What is required: Rewrite the lines from the one containing "Where should I" through the one containing "point(1376,210)", inclusive, as a numbered list with blank lines omitted. Leave the pictures out of your list.

Stored data:
============

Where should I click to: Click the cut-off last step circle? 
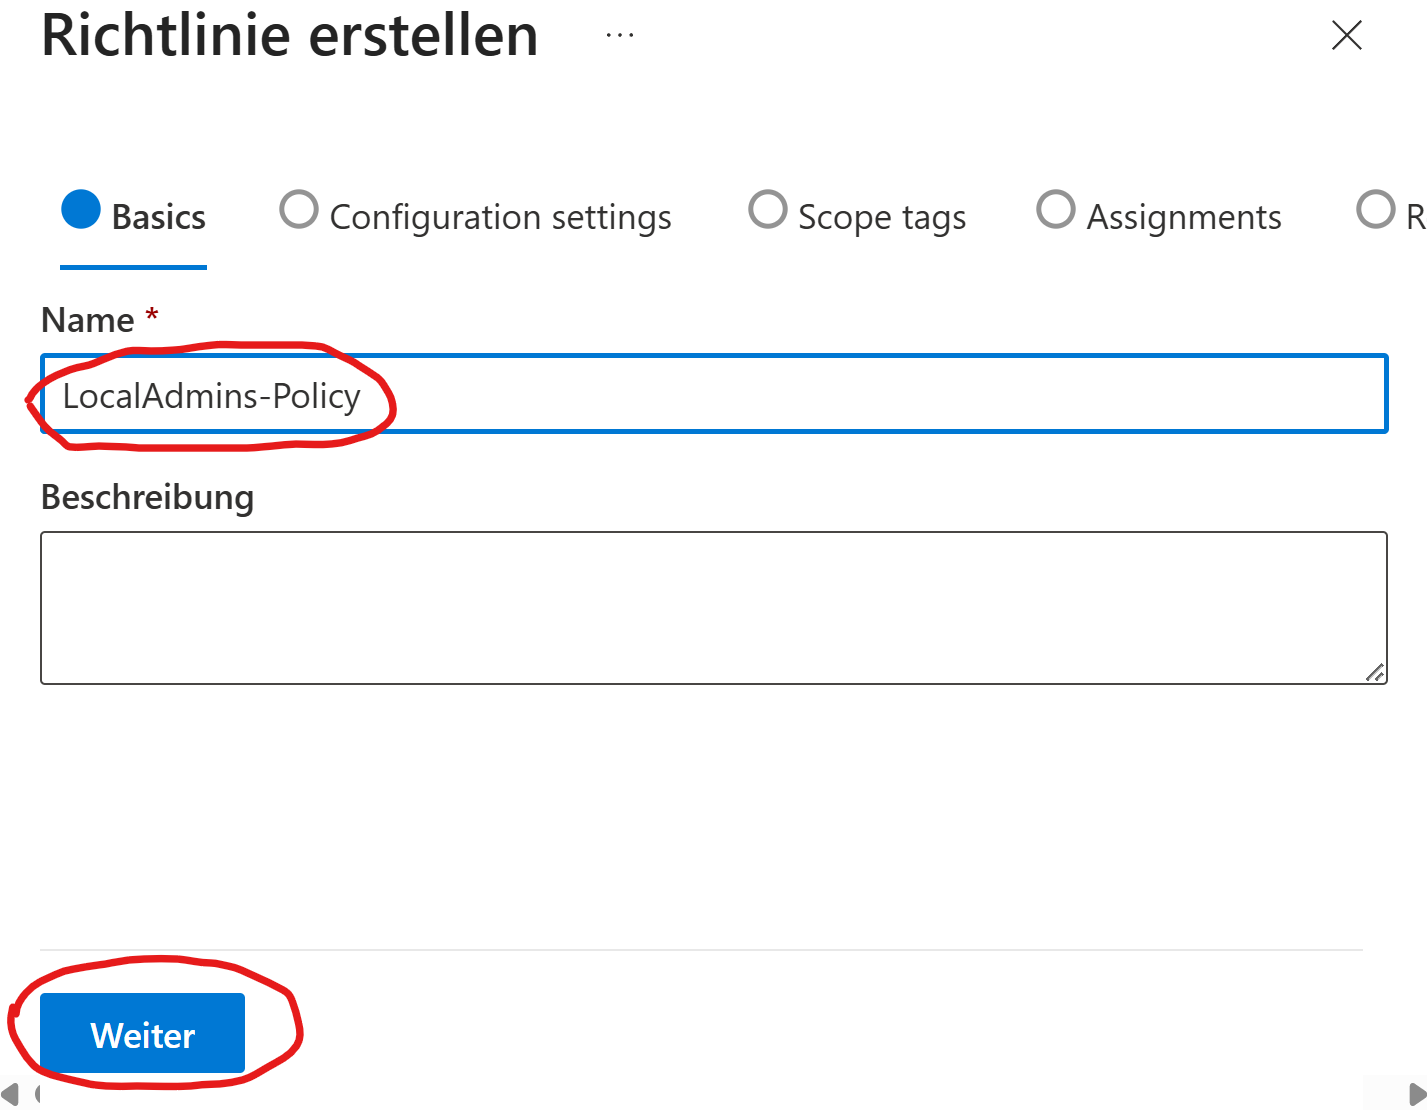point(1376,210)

============

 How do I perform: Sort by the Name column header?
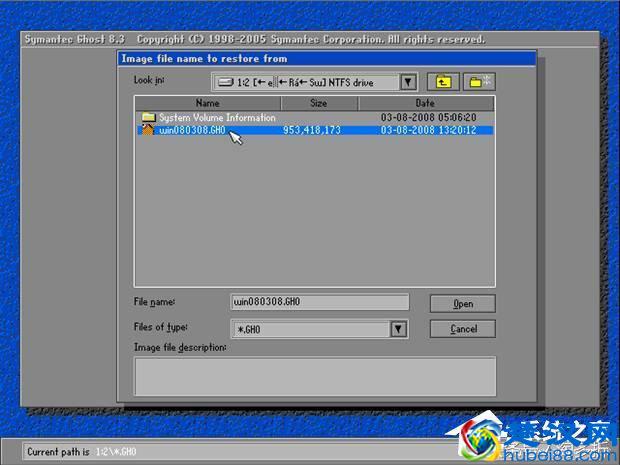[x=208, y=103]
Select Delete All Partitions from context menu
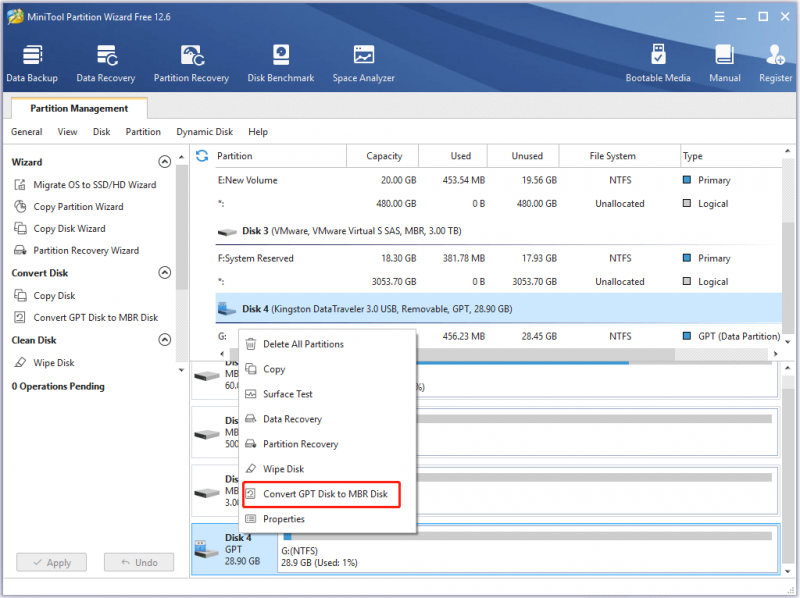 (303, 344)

============

Problem solution:
1. Where should I click to: Click the cut-off last step circle? 
2. point(1376,210)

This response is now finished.